Posted: September 1, 2012

By: Barry Berhoff

Are buffing pads intended for one-time use, or can they be washed and reused?
It is very important to always start a waxing or buffing job with a fresh set of pads. This doesn’t mean a new set, but rather pads that are clean and in good condition. Dirty pads will work against you in two ways. First, if they are already loaded with wax or compound, they will not work efficiently, greatly increasing the time you will need for buffing. Second, a dirty pad, one that may have been stored poorly or has grime embedded in it, can really damage your finish by grinding that dirt into the surface.
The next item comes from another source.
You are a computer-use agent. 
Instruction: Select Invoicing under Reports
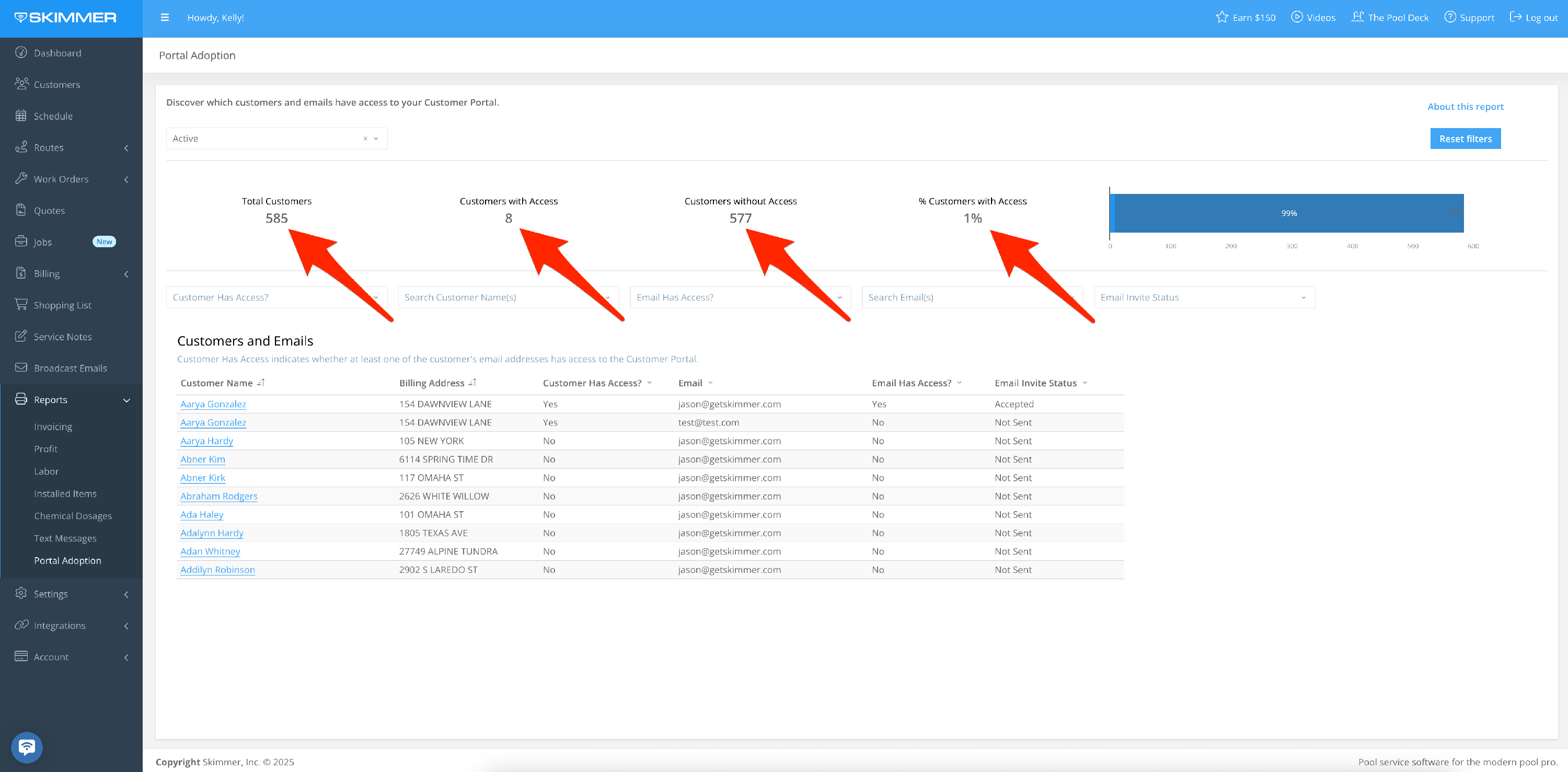(53, 427)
Proper pad cleaning and storage is essential. Here is what you will need:
- A 5-gallon bucket
- Boat soap
- Small stiff brush
- Zip-top plastic bags
- Buffing pads

Add 1 capful of boat soap to your bucket, and fill the bucket about three-quarters full.
For foam-based pads and woven bonnets, hand wash them in the bucket, working out the chemicals, then rinse well, wring out and let them air dry face up.

Wool-based pads get really gunked up and matted down. A small, stiff brush will be a big help. As your wool pad gets matted down, it starts to work less efficiently. Turn off your buffer and fluff the pad briskly with the stiff brush, which will extend the useful life of the pad as you buff. Once the pad is so loaded that fluffing will no longer work, it is time to wash the pad. Using the stiff brush — in the soapy water bucket — scrub and work the compound out of the pad. Once it’s clean, rinse it well and push all excess water from the pad. Then let it air dry face up.